─── Provided records

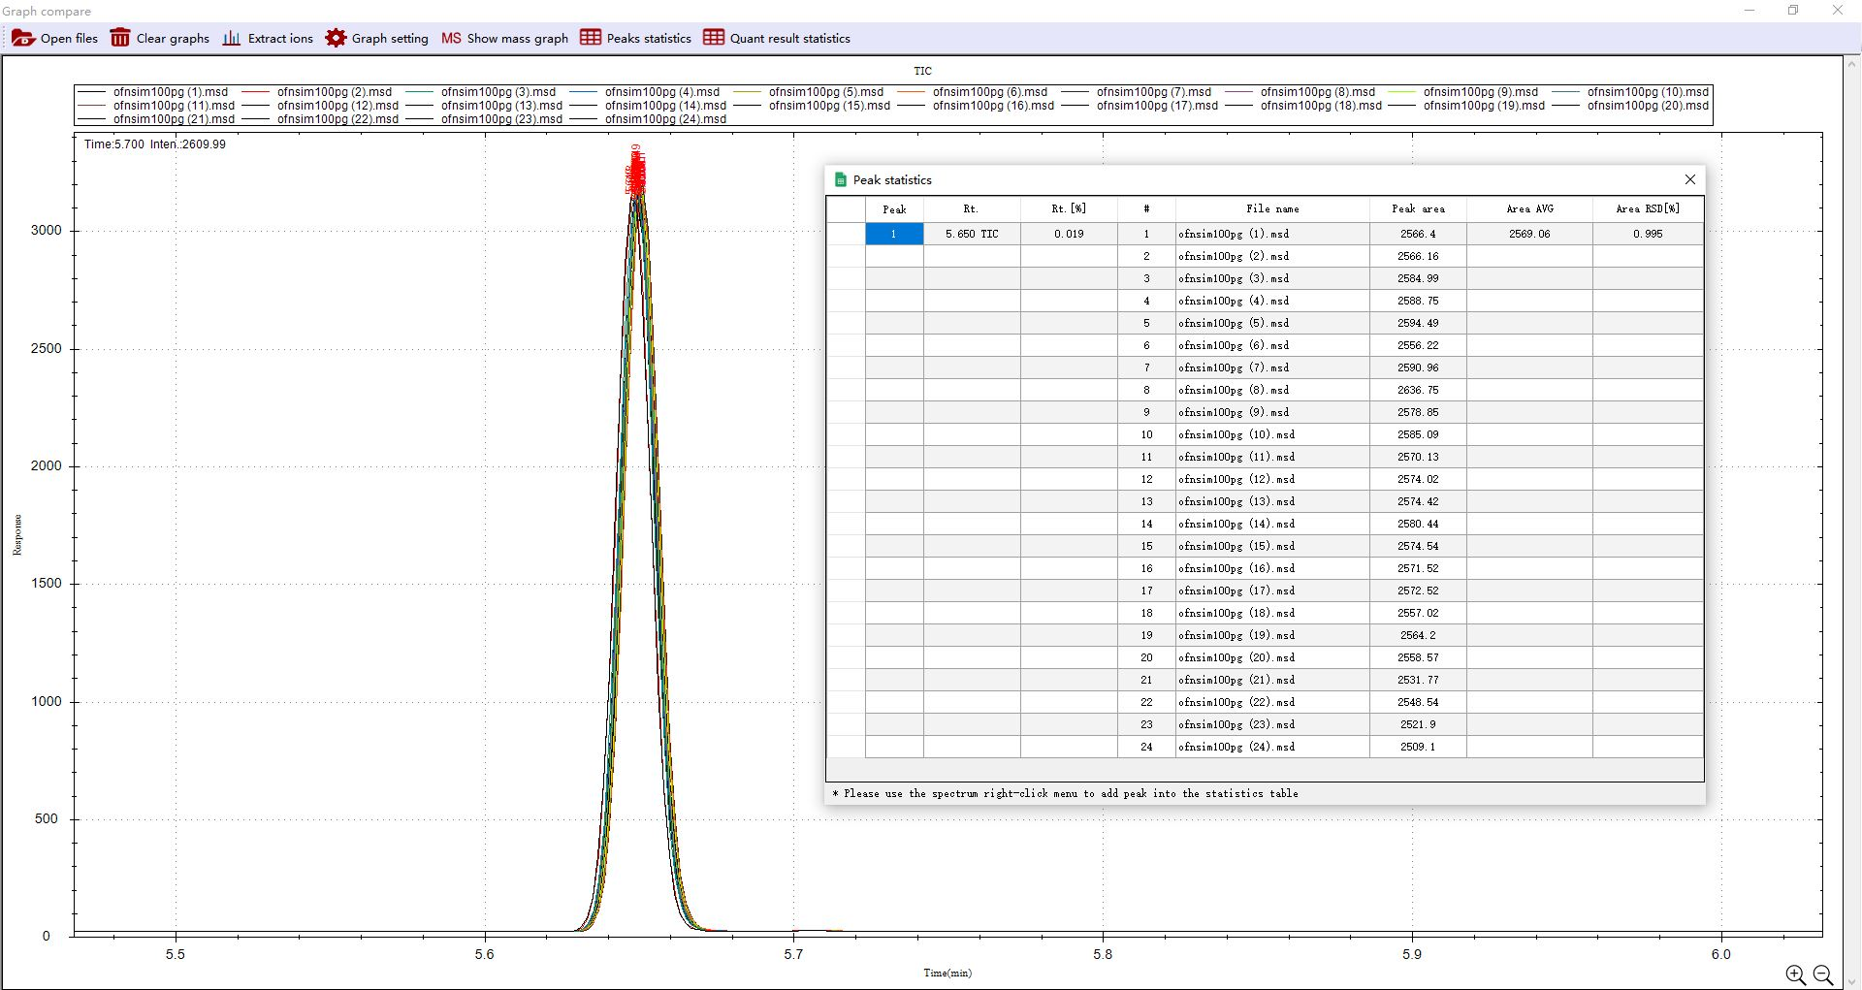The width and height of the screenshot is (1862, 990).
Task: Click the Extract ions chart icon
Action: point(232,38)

──────
─── Provided records

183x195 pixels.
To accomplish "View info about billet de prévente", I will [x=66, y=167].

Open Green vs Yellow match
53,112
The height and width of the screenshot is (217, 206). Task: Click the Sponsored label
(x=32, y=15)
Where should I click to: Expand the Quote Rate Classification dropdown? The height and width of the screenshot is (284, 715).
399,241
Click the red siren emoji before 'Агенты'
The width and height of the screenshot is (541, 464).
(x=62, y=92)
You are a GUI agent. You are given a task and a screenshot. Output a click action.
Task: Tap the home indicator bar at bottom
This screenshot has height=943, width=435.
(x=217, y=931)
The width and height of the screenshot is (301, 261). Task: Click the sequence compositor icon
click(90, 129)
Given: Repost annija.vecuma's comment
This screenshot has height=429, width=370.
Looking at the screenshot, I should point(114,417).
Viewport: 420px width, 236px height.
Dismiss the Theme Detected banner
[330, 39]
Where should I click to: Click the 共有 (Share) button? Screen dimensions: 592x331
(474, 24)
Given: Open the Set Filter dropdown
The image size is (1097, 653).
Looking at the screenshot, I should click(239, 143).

──────

Exercise prompt
Write out exactly the lines above from the line with "Task: Tap the home indicator bar at bottom" through the line with "Given: Repost annija.vecuma's comment", both of them included, and leave out all other lines.

Written solution
Task: Tap the home indicator bar at bottom
This screenshot has height=943, width=435.
(x=217, y=931)
The width and height of the screenshot is (301, 261). Task: Click the sequence compositor icon
click(90, 129)
Given: Repost annija.vecuma's comment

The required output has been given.